**Just so you’re warned – in this entry, I talk about my family’s insanity. I don’t think it comes off as funny and wry as discussions of one’s family’s insanities really should. You might want to just scroll on by.**
So my sister is visiting for Memorial Day weekend, and that means a decent bit of weirdness caused by the family trying not to be weird – such things are very stressful.
So part of the way my mother knows to express her competence at being a human being (and I’ll admit to doing it too) is by providing food. This isn’t even so much hospitality as a desperate contest to be able to fit in with society. We’re good with cooking, but we’re a little bit clueless on the normal society bits – most of it gleaned through reading Miss Manners and textbooks on grammar. No, really.
So anyway, there was a trip to the supermarket wherein my mother selected the most expensive beef cuts available, despite me going up and whispering that she could get some expensive ones (for my sister, her husband, my father (since he has dental work that appreciated more tender cuts of meat), and possibly even herself) but I would be very happy with a cheaper cut. Reason why #1: now that I live on my own, I make a point of never paying more than $2/lb for meat and would rather go without meat (not a hardship) than pay more money; reason why #2: I have simple tastes and appreciate what is there, and I can get just as much enjoyment out of a tougher and less perfect steak; and reason why I had the balls to mention it to my mother: she hadn’t bought it yet – I don’t believe in complaining once things are a done deal, but if I can fix something before it happens, it seems unfortunate not to mention it. Anyway, my mother did not listen to me, and she bought obscenely (in my land, at least) expensive meat.
And then after my father cooked these lovely steaks to perfection on the grill, there was disaster in which one of the steaks fell to the floor. Not the indoor floor, which had been cleaned recently. No – the garage floor. The garage floor that is very very gross – not in chemical ways, but just in the ways anywhere that is fairly outdoors but trapped in a mostly enclosed system can be.

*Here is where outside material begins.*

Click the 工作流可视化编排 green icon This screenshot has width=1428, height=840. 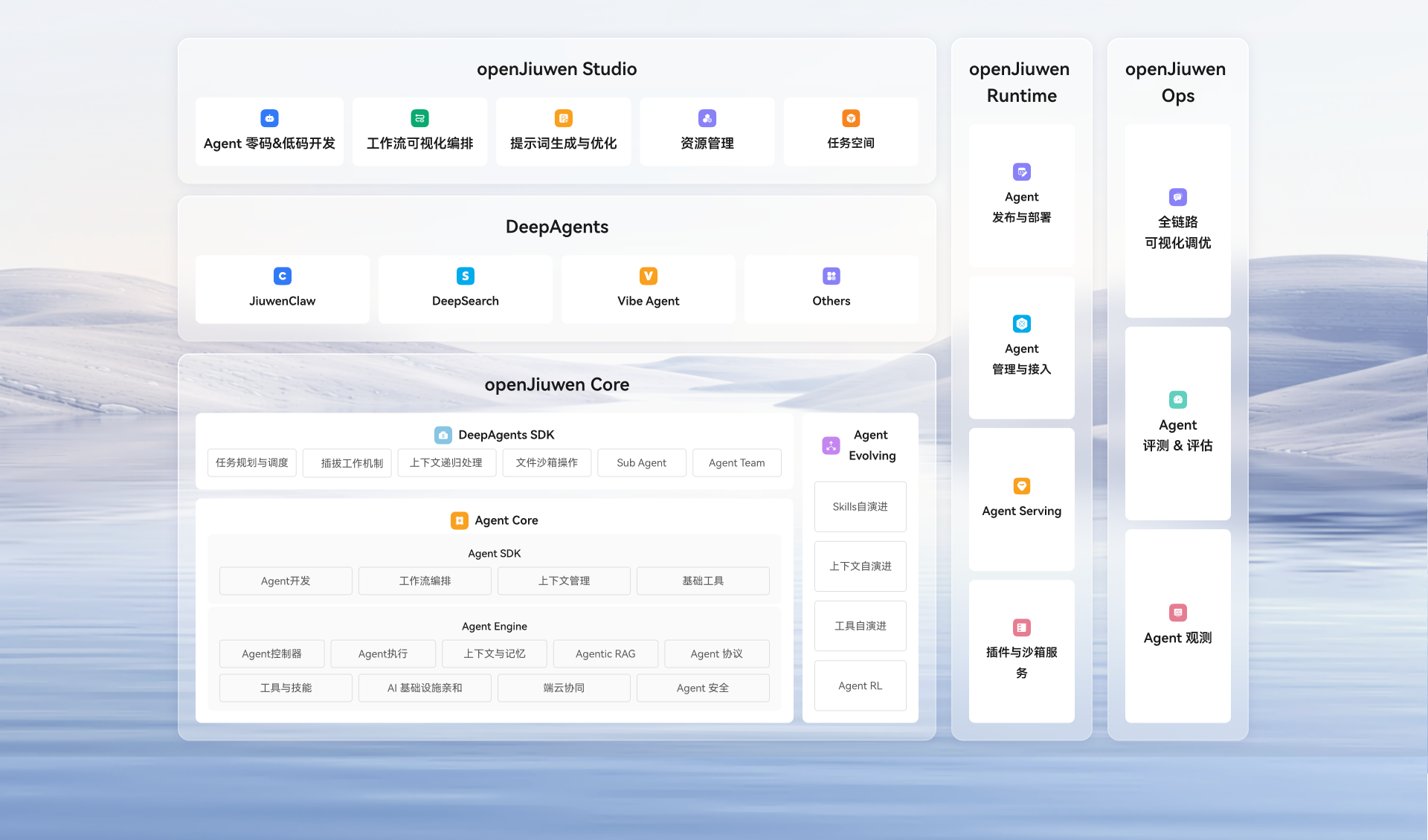point(419,118)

So my father lets out a wail of disaster. My mother panics. And I see only one way to fix the problem: I grab it up quickly, rinse it (all the happy grill flavor rinsing down the drain), pat it dry with paper towels, and turn around. Ummmm… OMG! I am a bit horrified by this solution, but I am weighing in my head the likelihood of any bacteria/contaminants just being on the surface and being able to be washed away since there is no visible detritus. But also that I know there is much nastiness on the floor… so I offer to eat this particular steak, since I know I have a fairly robust immune system and digestive tract. Also, I am perfectly happy eating all the sides and avoiding the meat (especially since there are usually plenty of leftovers). But, no, apparently my steak is cooked a little less, and it would be too much of a bother to cook it another few minutes to get it to the stage where my parents can eat it – so they split the washed steak as planned.
So my parents ate the meat, and they seem fine.

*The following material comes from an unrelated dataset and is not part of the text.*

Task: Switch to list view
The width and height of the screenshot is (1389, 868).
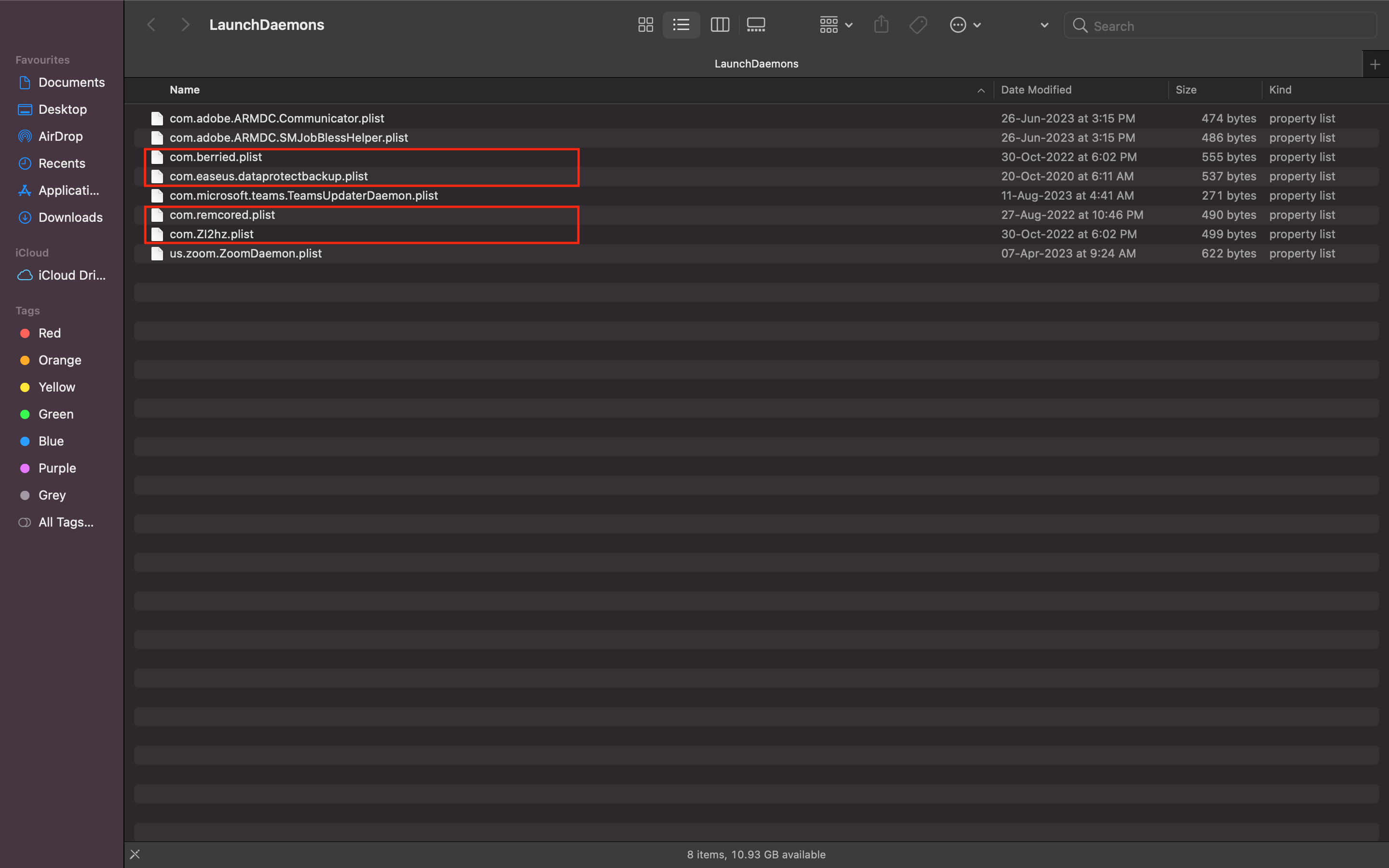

But given that a) my father must have some meat to eat, and b) my mother doesn’t cope well with any amount of stress – what would a normal person do?
Some how throwing it out just didn’t seem like a viable option – but I think that’s the answer. Wouldn’t that have stressed other families out as well? Why was this weird action the easiest course of action?
And will my brother-in-law ever be willing to visit again?